===== EXTRACTED DATA

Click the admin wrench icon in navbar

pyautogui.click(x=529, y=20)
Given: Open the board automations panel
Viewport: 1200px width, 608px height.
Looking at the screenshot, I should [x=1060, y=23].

==========

TASK REQUIREMENTS –
The records above must be repeated exactly, in their entirety.

SOLUTION BELOW –
Click the admin wrench icon in navbar

pyautogui.click(x=529, y=20)
Given: Open the board automations panel
Viewport: 1200px width, 608px height.
Looking at the screenshot, I should [x=1060, y=23].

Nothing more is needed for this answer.